**Task directions:**
Copy every one of the records below word for word, keeping each line unchanged.

**Available data:**

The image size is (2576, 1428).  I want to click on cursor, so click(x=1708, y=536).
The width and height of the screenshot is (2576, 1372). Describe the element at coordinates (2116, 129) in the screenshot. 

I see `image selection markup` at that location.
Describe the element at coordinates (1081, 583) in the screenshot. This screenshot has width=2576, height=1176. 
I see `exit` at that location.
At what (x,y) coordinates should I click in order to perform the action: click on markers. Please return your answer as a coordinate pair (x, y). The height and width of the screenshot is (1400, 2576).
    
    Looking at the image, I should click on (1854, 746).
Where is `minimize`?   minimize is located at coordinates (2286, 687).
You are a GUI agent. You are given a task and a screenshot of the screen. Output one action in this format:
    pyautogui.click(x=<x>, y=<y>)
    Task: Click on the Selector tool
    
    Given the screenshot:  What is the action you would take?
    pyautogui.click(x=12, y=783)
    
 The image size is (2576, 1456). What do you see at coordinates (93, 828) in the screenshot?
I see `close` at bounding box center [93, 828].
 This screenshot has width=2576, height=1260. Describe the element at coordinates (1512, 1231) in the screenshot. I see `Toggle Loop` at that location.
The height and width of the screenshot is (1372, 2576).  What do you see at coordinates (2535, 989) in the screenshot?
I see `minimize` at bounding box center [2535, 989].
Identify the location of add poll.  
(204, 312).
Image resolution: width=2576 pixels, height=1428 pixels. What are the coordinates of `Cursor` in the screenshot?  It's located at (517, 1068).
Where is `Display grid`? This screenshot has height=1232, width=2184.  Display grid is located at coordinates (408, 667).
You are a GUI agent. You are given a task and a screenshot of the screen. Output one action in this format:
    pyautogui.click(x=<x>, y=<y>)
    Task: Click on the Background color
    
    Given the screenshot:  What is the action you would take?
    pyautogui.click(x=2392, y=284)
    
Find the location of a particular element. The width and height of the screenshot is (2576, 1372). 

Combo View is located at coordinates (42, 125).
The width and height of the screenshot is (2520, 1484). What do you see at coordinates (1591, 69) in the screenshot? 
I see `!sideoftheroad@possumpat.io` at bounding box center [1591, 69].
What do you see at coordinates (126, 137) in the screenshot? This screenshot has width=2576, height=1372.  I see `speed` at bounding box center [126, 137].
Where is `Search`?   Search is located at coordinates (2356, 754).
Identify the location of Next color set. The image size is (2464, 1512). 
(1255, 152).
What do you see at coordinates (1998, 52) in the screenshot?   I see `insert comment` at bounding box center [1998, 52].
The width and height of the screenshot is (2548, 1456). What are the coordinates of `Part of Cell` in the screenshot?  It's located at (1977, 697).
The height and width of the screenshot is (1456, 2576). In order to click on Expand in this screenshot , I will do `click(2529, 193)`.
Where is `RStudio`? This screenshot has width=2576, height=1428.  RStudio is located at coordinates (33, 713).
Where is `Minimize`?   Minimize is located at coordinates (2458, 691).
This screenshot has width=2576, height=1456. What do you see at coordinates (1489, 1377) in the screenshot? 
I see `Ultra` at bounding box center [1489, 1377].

**Output of the exercise:**
The image size is (2576, 1428).  I want to click on cursor, so click(x=1708, y=536).
The width and height of the screenshot is (2576, 1372). Describe the element at coordinates (2116, 129) in the screenshot. 

I see `image selection markup` at that location.
Describe the element at coordinates (1081, 583) in the screenshot. This screenshot has width=2576, height=1176. 
I see `exit` at that location.
At what (x,y) coordinates should I click in order to perform the action: click on markers. Please return your answer as a coordinate pair (x, y). The height and width of the screenshot is (1400, 2576).
    
    Looking at the image, I should click on (1854, 746).
Where is `minimize`?   minimize is located at coordinates (2286, 687).
You are a GUI agent. You are given a task and a screenshot of the screen. Output one action in this format:
    pyautogui.click(x=<x>, y=<y>)
    Task: Click on the Selector tool
    
    Given the screenshot:  What is the action you would take?
    pyautogui.click(x=12, y=783)
    
 The image size is (2576, 1456). What do you see at coordinates (93, 828) in the screenshot?
I see `close` at bounding box center [93, 828].
 This screenshot has width=2576, height=1260. Describe the element at coordinates (1512, 1231) in the screenshot. I see `Toggle Loop` at that location.
The height and width of the screenshot is (1372, 2576).  What do you see at coordinates (2535, 989) in the screenshot?
I see `minimize` at bounding box center [2535, 989].
Identify the location of add poll.  
(204, 312).
Image resolution: width=2576 pixels, height=1428 pixels. What are the coordinates of `Cursor` in the screenshot?  It's located at (517, 1068).
Where is `Display grid`? This screenshot has height=1232, width=2184.  Display grid is located at coordinates (408, 667).
You are a GUI agent. You are given a task and a screenshot of the screen. Output one action in this format:
    pyautogui.click(x=<x>, y=<y>)
    Task: Click on the Background color
    
    Given the screenshot:  What is the action you would take?
    pyautogui.click(x=2392, y=284)
    
Find the location of a particular element. The width and height of the screenshot is (2576, 1372). 

Combo View is located at coordinates (42, 125).
The width and height of the screenshot is (2520, 1484). What do you see at coordinates (1591, 69) in the screenshot? 
I see `!sideoftheroad@possumpat.io` at bounding box center [1591, 69].
What do you see at coordinates (126, 137) in the screenshot? This screenshot has width=2576, height=1372.  I see `speed` at bounding box center [126, 137].
Where is `Search`?   Search is located at coordinates (2356, 754).
Identify the location of Next color set. The image size is (2464, 1512). 
(1255, 152).
What do you see at coordinates (1998, 52) in the screenshot?   I see `insert comment` at bounding box center [1998, 52].
The width and height of the screenshot is (2548, 1456). What are the coordinates of `Part of Cell` in the screenshot?  It's located at (1977, 697).
The height and width of the screenshot is (1456, 2576). In order to click on Expand in this screenshot , I will do `click(2529, 193)`.
Where is `RStudio`? This screenshot has width=2576, height=1428.  RStudio is located at coordinates (33, 713).
Where is `Minimize`?   Minimize is located at coordinates (2458, 691).
This screenshot has width=2576, height=1456. What do you see at coordinates (1489, 1377) in the screenshot? 
I see `Ultra` at bounding box center [1489, 1377].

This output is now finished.